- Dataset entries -
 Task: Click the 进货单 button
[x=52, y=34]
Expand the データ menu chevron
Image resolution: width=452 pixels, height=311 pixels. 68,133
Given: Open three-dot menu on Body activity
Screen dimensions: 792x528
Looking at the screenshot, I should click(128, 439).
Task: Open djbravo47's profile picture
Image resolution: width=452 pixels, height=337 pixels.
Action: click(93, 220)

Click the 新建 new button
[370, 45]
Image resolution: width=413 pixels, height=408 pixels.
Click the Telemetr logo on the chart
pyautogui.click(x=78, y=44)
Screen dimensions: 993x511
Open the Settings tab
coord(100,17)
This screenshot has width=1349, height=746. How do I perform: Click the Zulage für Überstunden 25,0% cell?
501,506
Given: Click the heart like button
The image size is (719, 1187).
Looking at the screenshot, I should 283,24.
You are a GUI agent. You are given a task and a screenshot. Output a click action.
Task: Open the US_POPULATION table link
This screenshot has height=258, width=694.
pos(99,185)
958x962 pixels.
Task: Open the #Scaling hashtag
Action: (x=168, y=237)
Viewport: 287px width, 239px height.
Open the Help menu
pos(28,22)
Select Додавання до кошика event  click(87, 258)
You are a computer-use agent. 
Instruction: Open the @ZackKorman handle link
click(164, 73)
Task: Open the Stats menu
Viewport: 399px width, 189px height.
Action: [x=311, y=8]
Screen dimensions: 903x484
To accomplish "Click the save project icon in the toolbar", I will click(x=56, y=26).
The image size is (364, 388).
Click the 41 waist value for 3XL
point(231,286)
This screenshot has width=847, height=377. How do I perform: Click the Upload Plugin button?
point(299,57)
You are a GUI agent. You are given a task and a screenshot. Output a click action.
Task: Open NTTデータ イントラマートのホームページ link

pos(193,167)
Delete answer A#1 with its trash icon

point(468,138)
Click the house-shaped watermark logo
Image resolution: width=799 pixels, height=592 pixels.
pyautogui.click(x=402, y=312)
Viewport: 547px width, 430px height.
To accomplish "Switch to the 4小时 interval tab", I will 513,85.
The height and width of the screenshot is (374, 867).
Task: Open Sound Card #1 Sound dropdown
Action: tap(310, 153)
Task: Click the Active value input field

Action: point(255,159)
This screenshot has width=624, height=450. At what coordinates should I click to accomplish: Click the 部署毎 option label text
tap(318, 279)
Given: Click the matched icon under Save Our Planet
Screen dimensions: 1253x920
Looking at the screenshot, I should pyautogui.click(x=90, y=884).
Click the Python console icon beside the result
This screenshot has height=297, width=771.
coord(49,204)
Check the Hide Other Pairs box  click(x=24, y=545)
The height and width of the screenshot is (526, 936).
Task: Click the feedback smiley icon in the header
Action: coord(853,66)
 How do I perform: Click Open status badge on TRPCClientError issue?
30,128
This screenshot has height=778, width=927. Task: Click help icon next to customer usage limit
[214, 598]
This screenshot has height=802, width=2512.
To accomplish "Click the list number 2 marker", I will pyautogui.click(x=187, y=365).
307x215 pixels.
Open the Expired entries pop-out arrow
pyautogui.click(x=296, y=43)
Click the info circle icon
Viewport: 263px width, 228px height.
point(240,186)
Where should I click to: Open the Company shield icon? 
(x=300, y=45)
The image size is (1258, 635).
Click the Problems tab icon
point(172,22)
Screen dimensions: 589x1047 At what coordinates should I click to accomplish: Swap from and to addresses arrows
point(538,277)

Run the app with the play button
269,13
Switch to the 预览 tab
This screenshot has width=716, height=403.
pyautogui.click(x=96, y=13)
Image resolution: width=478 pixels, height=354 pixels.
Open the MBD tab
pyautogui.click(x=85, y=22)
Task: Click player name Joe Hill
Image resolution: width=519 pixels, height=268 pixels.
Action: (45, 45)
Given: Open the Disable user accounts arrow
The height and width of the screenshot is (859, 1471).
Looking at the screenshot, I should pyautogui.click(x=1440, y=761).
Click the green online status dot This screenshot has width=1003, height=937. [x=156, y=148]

- WORK TO BE COMPLETED -
Each record needs to be duplicated exactly.

- RESPONSE AREA -
 Task: Click the 进货单 button
[x=52, y=34]
Expand the データ menu chevron
Image resolution: width=452 pixels, height=311 pixels. 68,133
Given: Open three-dot menu on Body activity
Screen dimensions: 792x528
Looking at the screenshot, I should click(128, 439).
Task: Open djbravo47's profile picture
Image resolution: width=452 pixels, height=337 pixels.
Action: click(93, 220)

Click the 新建 new button
[370, 45]
Image resolution: width=413 pixels, height=408 pixels.
Click the Telemetr logo on the chart
pyautogui.click(x=78, y=44)
Screen dimensions: 993x511
Open the Settings tab
coord(100,17)
This screenshot has width=1349, height=746. How do I perform: Click the Zulage für Überstunden 25,0% cell?
501,506
Given: Click the heart like button
The image size is (719, 1187).
Looking at the screenshot, I should 283,24.
You are a GUI agent. You are given a task and a screenshot. Output a click action.
Task: Open the US_POPULATION table link
This screenshot has height=258, width=694.
pos(99,185)
958x962 pixels.
Task: Open the #Scaling hashtag
Action: (x=168, y=237)
Viewport: 287px width, 239px height.
Open the Help menu
pos(28,22)
Select Додавання до кошика event  click(87, 258)
You are a computer-use agent. 
Instruction: Open the @ZackKorman handle link
click(164, 73)
Task: Open the Stats menu
Viewport: 399px width, 189px height.
Action: [x=311, y=8]
Screen dimensions: 903x484
To accomplish "Click the save project icon in the toolbar", I will click(x=56, y=26).
The image size is (364, 388).
Click the 41 waist value for 3XL
point(231,286)
This screenshot has width=847, height=377. How do I perform: Click the Upload Plugin button?
point(299,57)
You are a GUI agent. You are given a task and a screenshot. Output a click action.
Task: Open NTTデータ イントラマートのホームページ link

pos(193,167)
Delete answer A#1 with its trash icon

point(468,138)
Click the house-shaped watermark logo
Image resolution: width=799 pixels, height=592 pixels.
pyautogui.click(x=402, y=312)
Viewport: 547px width, 430px height.
To accomplish "Switch to the 4小时 interval tab", I will 513,85.
The height and width of the screenshot is (374, 867).
Task: Open Sound Card #1 Sound dropdown
Action: tap(310, 153)
Task: Click the Active value input field

Action: point(255,159)
This screenshot has width=624, height=450. At what coordinates should I click to accomplish: Click the 部署毎 option label text
tap(318, 279)
Given: Click the matched icon under Save Our Planet
Screen dimensions: 1253x920
Looking at the screenshot, I should pyautogui.click(x=90, y=884).
Click the Python console icon beside the result
This screenshot has height=297, width=771.
coord(49,204)
Check the Hide Other Pairs box  click(x=24, y=545)
The height and width of the screenshot is (526, 936).
Task: Click the feedback smiley icon in the header
Action: coord(853,66)
 How do I perform: Click Open status badge on TRPCClientError issue?
30,128
This screenshot has height=778, width=927. Task: Click help icon next to customer usage limit
[214, 598]
This screenshot has height=802, width=2512.
To accomplish "Click the list number 2 marker", I will pyautogui.click(x=187, y=365).
307x215 pixels.
Open the Expired entries pop-out arrow
pyautogui.click(x=296, y=43)
Click the info circle icon
Viewport: 263px width, 228px height.
point(240,186)
Where should I click to: Open the Company shield icon? 
(x=300, y=45)
The image size is (1258, 635).
Click the Problems tab icon
point(172,22)
Screen dimensions: 589x1047 At what coordinates should I click to accomplish: Swap from and to addresses arrows
point(538,277)

Run the app with the play button
269,13
Switch to the 预览 tab
This screenshot has width=716, height=403.
pyautogui.click(x=96, y=13)
Image resolution: width=478 pixels, height=354 pixels.
Open the MBD tab
pyautogui.click(x=85, y=22)
Task: Click player name Joe Hill
Image resolution: width=519 pixels, height=268 pixels.
Action: (45, 45)
Given: Open the Disable user accounts arrow
The height and width of the screenshot is (859, 1471).
Looking at the screenshot, I should pyautogui.click(x=1440, y=761).
Click the green online status dot This screenshot has width=1003, height=937. [x=156, y=148]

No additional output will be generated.